-- Opening Marker --

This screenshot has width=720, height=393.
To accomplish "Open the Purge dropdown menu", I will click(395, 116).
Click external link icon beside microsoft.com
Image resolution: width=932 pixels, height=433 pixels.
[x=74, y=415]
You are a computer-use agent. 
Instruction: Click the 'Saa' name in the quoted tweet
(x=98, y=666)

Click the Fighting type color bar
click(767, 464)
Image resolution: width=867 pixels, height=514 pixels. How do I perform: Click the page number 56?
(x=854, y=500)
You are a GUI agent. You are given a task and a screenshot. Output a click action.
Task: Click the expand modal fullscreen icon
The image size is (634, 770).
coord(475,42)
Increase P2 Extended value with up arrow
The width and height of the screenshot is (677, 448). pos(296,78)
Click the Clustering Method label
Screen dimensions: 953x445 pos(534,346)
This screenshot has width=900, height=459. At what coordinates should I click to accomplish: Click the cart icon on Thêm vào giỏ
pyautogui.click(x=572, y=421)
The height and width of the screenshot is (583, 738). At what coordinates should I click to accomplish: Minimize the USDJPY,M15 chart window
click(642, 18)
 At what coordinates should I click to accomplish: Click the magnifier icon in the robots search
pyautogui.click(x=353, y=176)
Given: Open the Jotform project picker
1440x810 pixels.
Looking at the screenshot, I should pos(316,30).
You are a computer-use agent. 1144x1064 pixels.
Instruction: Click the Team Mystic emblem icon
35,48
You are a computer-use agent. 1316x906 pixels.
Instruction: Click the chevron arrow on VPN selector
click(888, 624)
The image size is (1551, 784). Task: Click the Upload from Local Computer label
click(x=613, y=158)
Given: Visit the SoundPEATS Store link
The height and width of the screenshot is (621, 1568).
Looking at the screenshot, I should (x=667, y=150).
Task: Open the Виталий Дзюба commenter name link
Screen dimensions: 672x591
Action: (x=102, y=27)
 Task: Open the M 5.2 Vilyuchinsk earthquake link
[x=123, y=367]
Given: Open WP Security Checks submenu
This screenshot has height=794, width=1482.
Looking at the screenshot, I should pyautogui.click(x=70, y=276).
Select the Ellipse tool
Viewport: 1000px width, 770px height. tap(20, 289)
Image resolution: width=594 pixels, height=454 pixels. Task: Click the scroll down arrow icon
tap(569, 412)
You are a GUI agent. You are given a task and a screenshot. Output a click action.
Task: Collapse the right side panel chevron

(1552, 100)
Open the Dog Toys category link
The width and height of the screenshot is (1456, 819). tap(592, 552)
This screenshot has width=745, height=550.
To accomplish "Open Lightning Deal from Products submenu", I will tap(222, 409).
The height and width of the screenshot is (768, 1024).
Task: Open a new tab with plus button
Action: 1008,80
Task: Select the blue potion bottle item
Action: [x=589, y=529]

-- Closing Marker --

* **What to do**: Lines holding the string "agent" must be copied out of the entries above.

* **Task result**:
You are a computer-use agent. 
You are a GUI agent. You are given a task and a screenshot. Output a click action.
You are a computer-use agent. 1144x1064 pixels.
You are a computer-use agent. 1316x906 pixels.
You are a GUI agent. You are given a task and a screenshot. Output a click action.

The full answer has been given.